My retreat from the radio and video/DVDs/television to my favorite nest ( recliner with fuzzy blankets) has been ongoing when I realized many years ago how upsetting most visuals/ and associated sounds are for me. He loves his movies and TV programs and in fairness I can’t ask him to stop listening and watching.

I have a craft closet and a work spot in the basement, my aquariums for my ongoing study of guppy genetics, and also my gardening as escapes whenever I need solitude or quiet. I go to the woods or the lake shores I love.
I have earplugs which I use when I can hear noises such as the neighbors’ loud radio when they sit outside on their patio or sun themselves by the pool. I am grateful that I am able to control my surroundings and schedule.

What is it like for older autistic people in care homes, dependent on others to arrange small things like lighting, food choices, temperature, sounds heard, comfort of clothing, bedding, arrangement of furniture, daily schedule, etc??? Every one of these things is so important to my senses in every day life!

Many of my struggles eased when I became able to make decisions like this for myself.
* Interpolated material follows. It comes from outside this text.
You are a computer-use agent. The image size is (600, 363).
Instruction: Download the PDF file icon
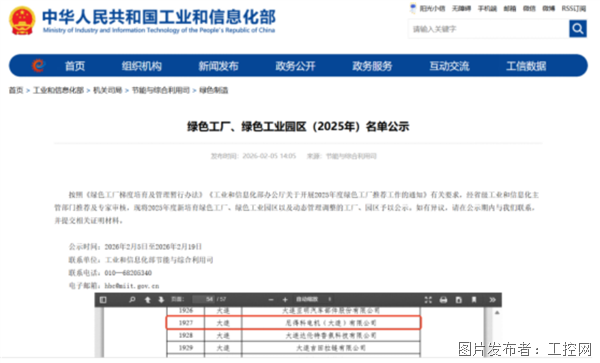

I am so grateful that my present is more conducive to comfort and safety/ stability than my former lives. What can we do to make life more tolerable for those autistic people who are not as lucky/blessed/fortunate/ situated/ accommodated as I am?

Remembering the work days and my first marriage, all the social demands, the ‘eating out’ with other couples or co workers, the attempts at being in step with fashion and keeping up with news reports, discussions of current events, pressure to do things like join the company softball league or bowling team…. all gone. Fear and anxiety and desire to escape were constant and unending. I was always sick with headaches and stomach aches, overwhelmed and both misunderstood and misunderstanding.
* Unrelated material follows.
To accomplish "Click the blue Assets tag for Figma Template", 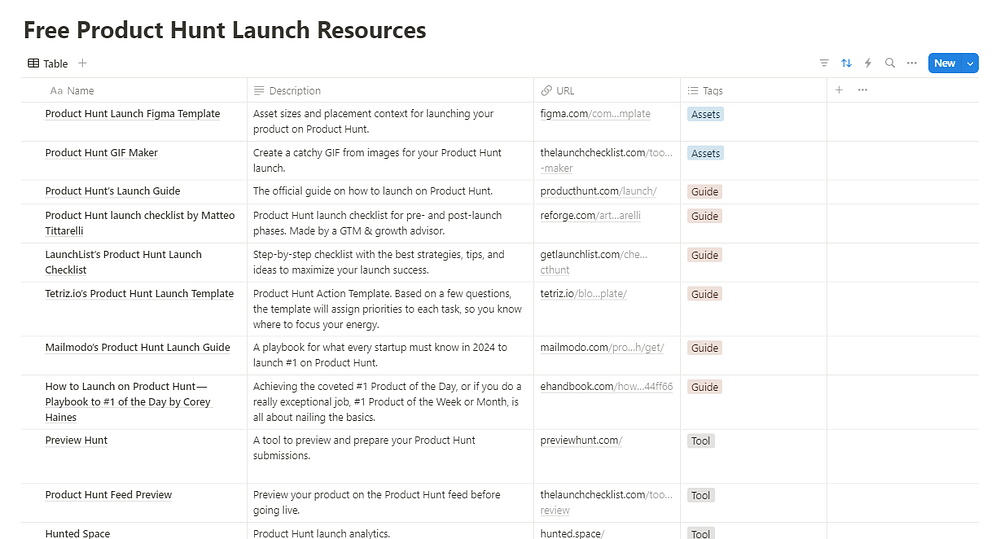I will 706,114.
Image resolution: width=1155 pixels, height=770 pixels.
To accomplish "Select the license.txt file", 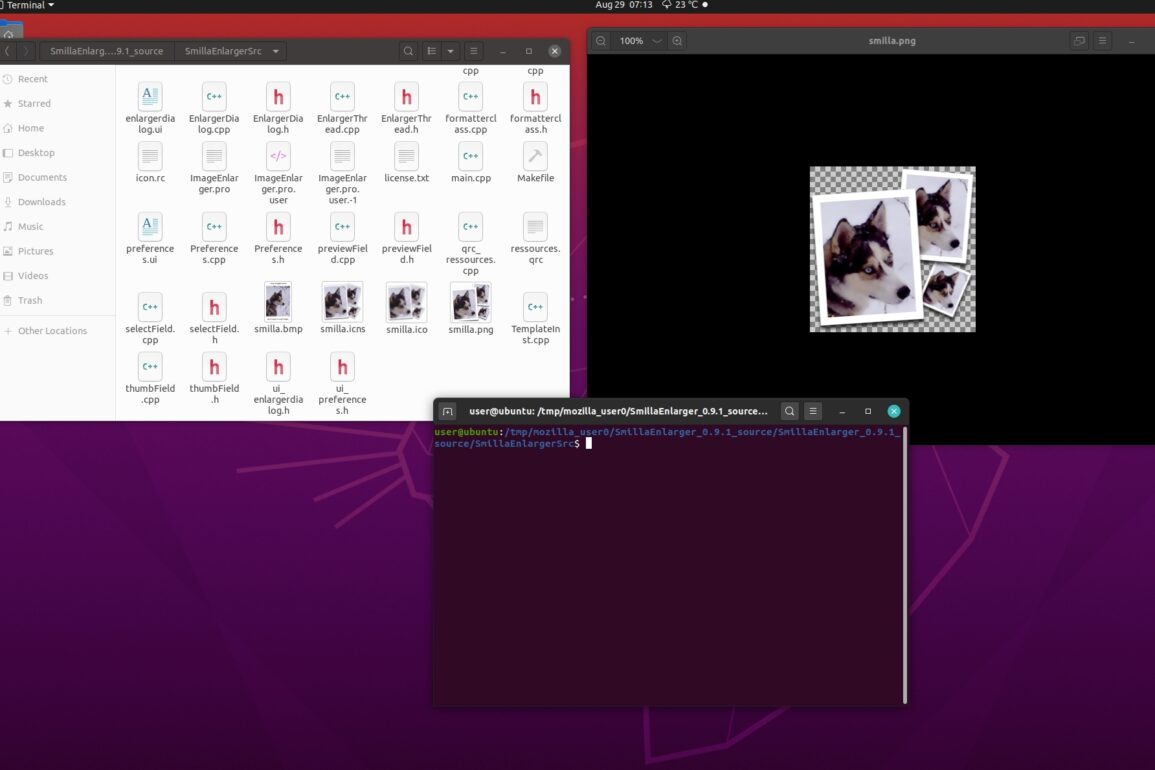I will [406, 157].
I have already adapted and made my own accommodations. Even unknowing about the autism, I was able to find ways to cope with the symptoms of sensory and emotional overload. So fortunate!
Retirement is the best accommodation of all. I struggled with bullying and unstated/in completely understood or unclearly expressed or implicit and misunderstood expectations in almost every interaction with others.

Anxiety produced by going to work provided plenty of energy to accomplish things; I almost never disappointed in work performance, but co worker relationships were pure misery. Not understanding why this was so was an added burden. Self doubt, self blame, self hate. Why couldn’t I fix it??? What a relief to not have those every day stresses. Retirement removes all of that and allows me to follow inclination to research on the internet and in books, explore nature, choose my companions or choose not to have any.
My anxiety is leaving me gradually as I understand more about my autism, but also in my realization that I am ‘safe’ for the most part from the bullying and stresses of my work day. Of course I realize that quitting your job is not an option for most of us. The stress of finding a job that is tolerable and that we are able to perform, and still brings in enough income to afford housing and food is real, and unavoidable. I spent 49 years working, most of us will do the same to survive.
My improvement in my life and level of stress are due to the accommodations I hit upon accidentally, but that work very well for me in my current situation and my new understanding of my needs (something I really never gave much thought to before).